Буржуазный ценз – это деньги. Ну, так построено это общество. Исторически ведь из чего родилась современная демократия? Люди распоряжались налогами: я плачу налоги, значит, я должен решать, на что я их готов потратить. А если вы хотите вести войну с кем-то, а я на это не согласен, ведите ее, пожалуйста, за свои деньги. И без меня. Пожалуйста, все что угодно – за свои деньги.

Так вот, демократия начинает врать. Начинает отстраивать систему лжи, когда люди должны быть как бы формально равны, а на самом деле – нет. И этих людей надо дистанцировать от процесса принятия реальных решений. Высшая форма современной постмодернистской демократии – это когда люди вообще отдельно. А реальная власть существует иначе. Она абсолютно никак не связана с публичной сферой и может ею манипулировать. Вот эта фейковость – это и есть постмодерн, когда совершенно не играет роли, имеет место факт или нет.

И в этом смысле мы – страна НЕ победившего постмодерна. И за это нас так ненавидит настоящий постмодерн. Потому что у нас очень много настоящего – в политике, в государстве, во власти.

А фейковость – ее как минимум надо видеть. В тот момент, когда ты перестаешь ее видеть, ты превращаешься в управляемое кем-то чмо.


Людей, не подверженных манипуляции, практически нет. Вопрос в качестве манипуляции и в ее уровне. То есть человек может быть манипулируем в том, в чем он некомпетентен. Но в своей деятельности человек серьезный, ответственный, имеющий какую-то мыслительную дисциплину, меньше поддается манипулированию или почти совсем не поддается. Наверное, за счет этого и существует что-то внятное и толковое. Но когда мы говорим не о Боге, а о земном бытии, то если ты не сможешь манипулировать людьми, ими будет манипулировать твой противник, враг.

Конечно, хотелось бы такую откровенную манипуляцию кому-нибудь делегировать – кто-то должен делать грязную работу. В конце концов, сортиры тоже кто-то чистит, если бы их не чистили, было бы довольно противно существовать.

А нравственные проблемы вообще в рамках жизни на земле никаким образом не разрешаются. Это надо понимать. И в этом, кстати, состоит одно из таких величайших социальных заблуждений – попытка создать на земле Царствие Божие.


Вот в экономике существует такая вещь, как акцизы. В нормальных странах с нормальной экономикой акцизами, в принципе, облагаются человеческие грехи, которые – умные люди это понимают – устранить нельзя.
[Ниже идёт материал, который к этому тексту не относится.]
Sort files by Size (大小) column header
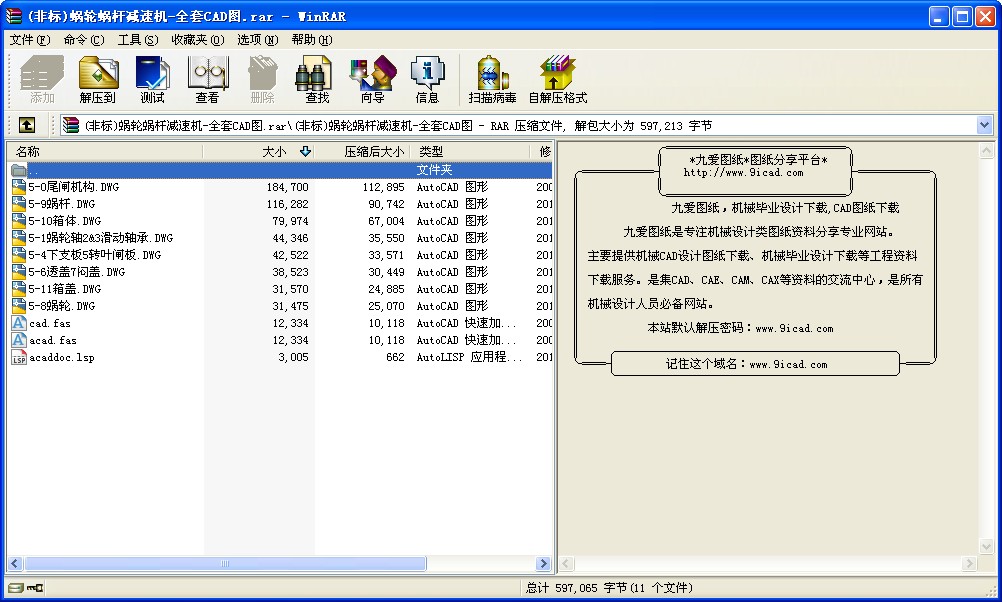1002x602 pixels. coord(273,152)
А если их нельзя устранить, пусть за счет акцизов эти грехи, во-первых, несколько минимизируются, потому что дорого; а во-вторых, будут финансироваться какие-то богоугодные и праведные вещи.

Конечно, хотелось бы видеть социальное, политическое и экономическое устройство, которое не было бы основано на грехе, как нынешнее, которое в основе своего функционирования имеет страсть к корыстному обогащению. Это – основа хозяйственного бытия современного человечества.
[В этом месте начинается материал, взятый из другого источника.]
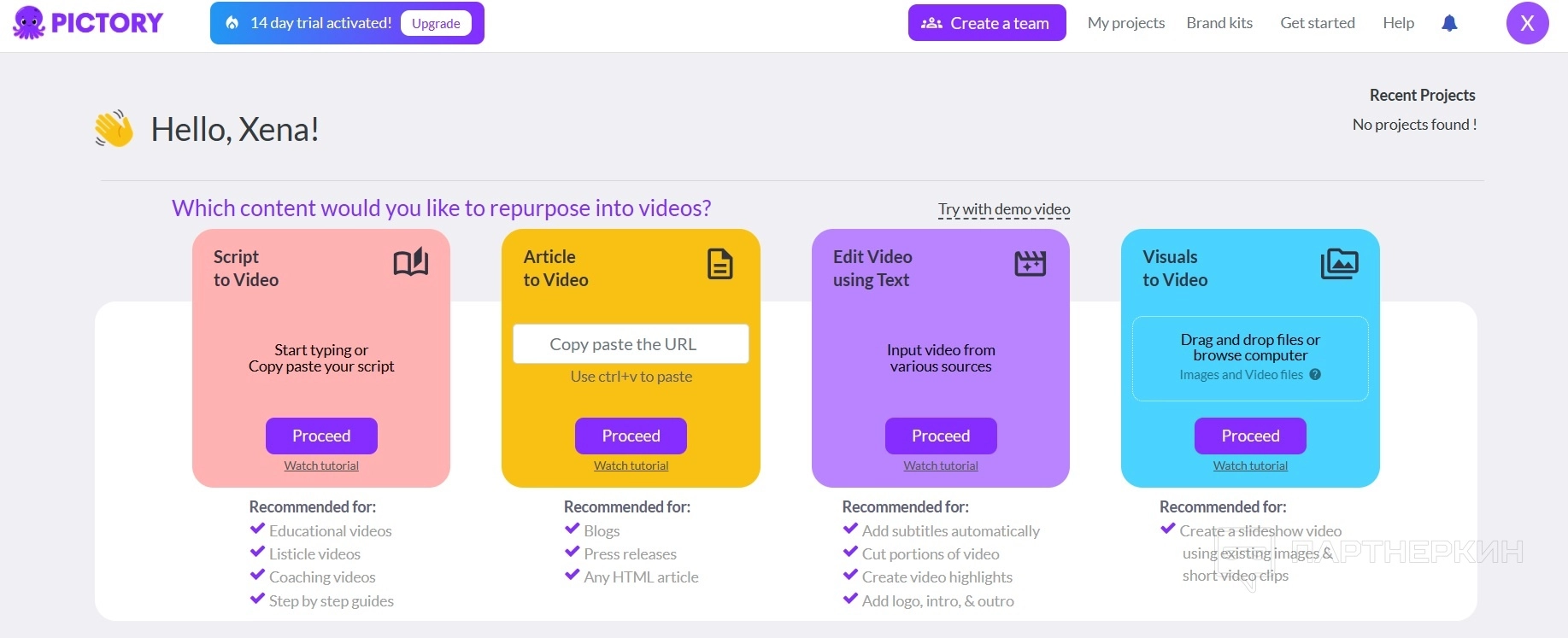Open the notifications bell
1568x638 pixels.
tap(1449, 23)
Есть некоторые культуры, которые пытаются как-то этого избежать. Мы знаем, что в исламе, например, запрещен ссудный процент. И другие модели умозрительно придумываются. Понятно, что нельзя игнорировать корыстную сущность человека, иначе ты не получишь эффективно действующую модель. Но снова делать основным критерием эффективности и успешности наживу – это большая ошибка. В конце концов это разрушительно.
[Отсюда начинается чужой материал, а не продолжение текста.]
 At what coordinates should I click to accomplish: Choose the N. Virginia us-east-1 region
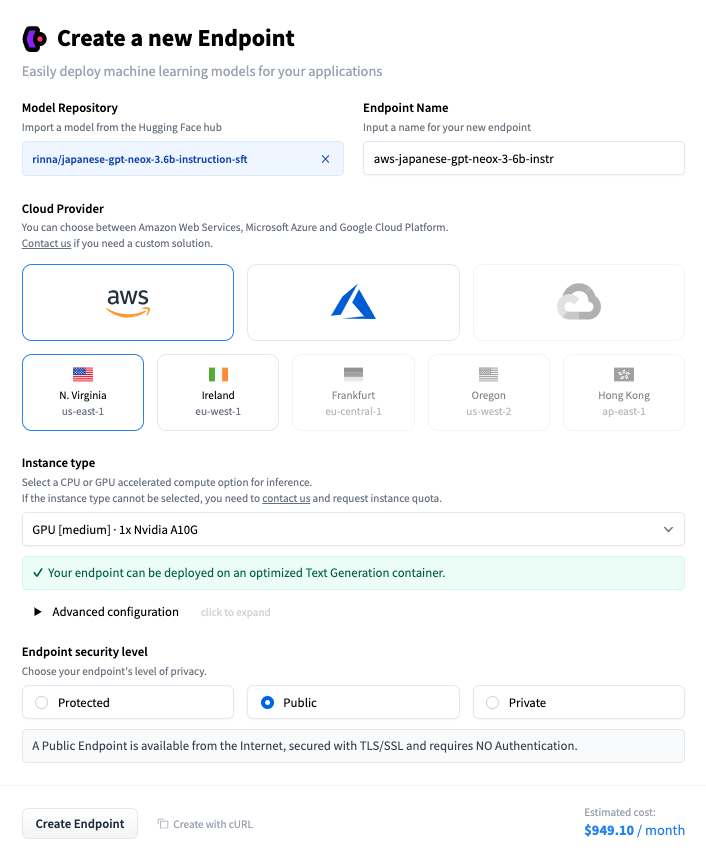pos(83,392)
С религиозной точки зрения прогресс ведь вообще не имеет никакого значения. То есть разница между каменным, бронзовым веком и компьютерными технологиями в религиозном смысле отсутствует вообще.

Но ты можешь сколько угодно понимать мир религиозно и плевать на прогресс, но тогда тебя «замочат». Ладно тебя – тебе на себя и на свою семью плевать, – «замочат» твою цивилизацию.

И будет на этом месте другая цивилизация, победившая, которая в этот прогресс вкладывалась.

Хотелось бы все-таки пожить…


В политике есть только одно существенное многофакторное обстоятельство – это могущество. Когда рухнула Римская империя? Когда она перестала быть могучей. Или Византия? Она впала в ничтожество. И Советский Союз не был уже могучим в тот момент, когда рухнул. Да, все цивилизации проходят этот путь. Да, иногда они реинкарнируются. Вот и Россия показала способность в разных ситуациях возрождаться после всей русской смуты. Ну, мы еще помним конец 90-х годов, когда государства как института на самом деле практически не существовало.